• [Required action]:
The whole listing needs to be restated word for word.

• [Extracted information]:

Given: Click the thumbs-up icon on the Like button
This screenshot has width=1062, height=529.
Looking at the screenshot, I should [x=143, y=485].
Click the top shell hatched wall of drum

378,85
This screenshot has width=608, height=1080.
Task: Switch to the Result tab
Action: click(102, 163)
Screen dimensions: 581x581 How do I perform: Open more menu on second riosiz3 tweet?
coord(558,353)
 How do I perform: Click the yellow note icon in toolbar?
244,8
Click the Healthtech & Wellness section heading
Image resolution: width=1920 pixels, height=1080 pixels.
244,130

• [Written response]:
Given: Click the thumbs-up icon on the Like button
This screenshot has width=1062, height=529.
Looking at the screenshot, I should [x=143, y=485].
Click the top shell hatched wall of drum

378,85
This screenshot has width=608, height=1080.
Task: Switch to the Result tab
Action: click(102, 163)
Screen dimensions: 581x581 How do I perform: Open more menu on second riosiz3 tweet?
coord(558,353)
 How do I perform: Click the yellow note icon in toolbar?
244,8
Click the Healthtech & Wellness section heading
Image resolution: width=1920 pixels, height=1080 pixels.
244,130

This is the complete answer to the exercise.